25 de agosto de 2008

AMNESIA POSTMORTEM (VI)

La oficina del jefe del Infierno resultó ser bastante agradable: el aire acondicionado mantenía la temperatura fresca. El lugar no era de piedra como el exterior, sino que parecía una de esas oficinas de las grandes corporaciones que hay en la Tierra. Todo era blanco.

Me quedé un rato parado, boquiabierto. Frente a mí se encontraba un escritorio, bastante amplio, con las cosas típicas de un escritorio. Además había algunas sillas. Detrás del escritorio estaba un sillón enorme, el cual estaba girado hacia la pared; noté que alguien estaba sentado en él. “Tome asiento por favor”, me dijo. Caminé hasta el escritorio y me senté tímidamente en una de las sillas. En ese instante el sillón comenzó a girar y sólo entonces pude distinguir a quien estaba sentado en él. Era un hombre muy pequeño, casi de un metro de estatura. Era regordete y de piel trigueña. Todo en él parecía muy delicado y pulcro: el pelo y la barba, sus manos muy bien arregladas y su traje blanco. Yo me quedé muy sorprendido pero curiosamente mi miedo no disminuyó ante aquella imagen, más bien fue todo lo contrario.

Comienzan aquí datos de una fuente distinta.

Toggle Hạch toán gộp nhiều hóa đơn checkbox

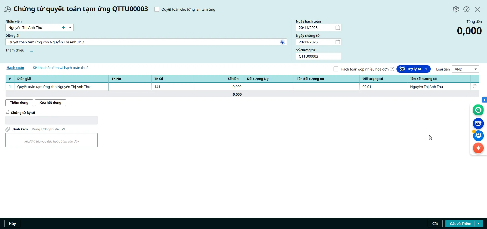336,69
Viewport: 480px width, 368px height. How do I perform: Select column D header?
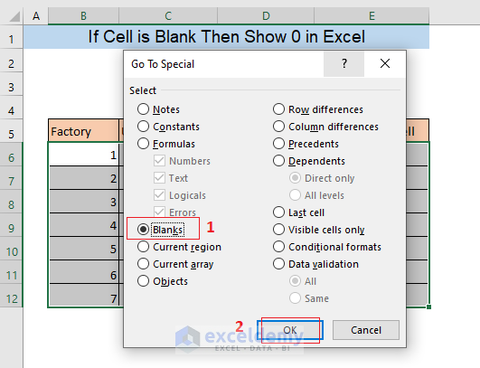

— Supongo que usted sabe quién soy yo, así que no necesito presentación — dijo, mirándome fijamente a los ojos y sin pestañear. Y agregó: además, usted sabe, el tiempo es oro. Para empezar permítame ofrecerle mis más sinceras disculpas, aparentemente hemos cometido un error muy grave con usted.

— ¿A qué se refiere?

— Permítame explicarle. Verá: todos los seres al nacer tienen sus días contados y están destinados a nacer y a morir en días ya establecidos desde el principio de los tiempos. Este es el “Equilibrio de la Vida” y es una regla que debe aplicarse a todos sin excepción alguna. Durante miles de años la hemos cumplido a cabalidad sin cometer errores ni mucho menos favorecer o perjudicar a nadie. Sin embargo, al revisar su expediente hemos descubierto un error de nuestra parte.

— Sigo sin entender de qué me esta hablan…

— A eso voy caballero, no coma ansias. Verá, su tiempo de vida era treinta y nueve años, cuatro meses, once días, tres horas y diecinueve minutos. Pero usted murió un cinco de marzo de 1982: diez años antes… ¡por alguna razón desconocida, lo trajimos a usted exactamente diez años antes!– dijo, sosteniendo enérgicamente una carpeta que tenía mi nombre escrito en ella.

Yo me quedé en silencio por un tiempo: de pronto todo me pareció un sueño.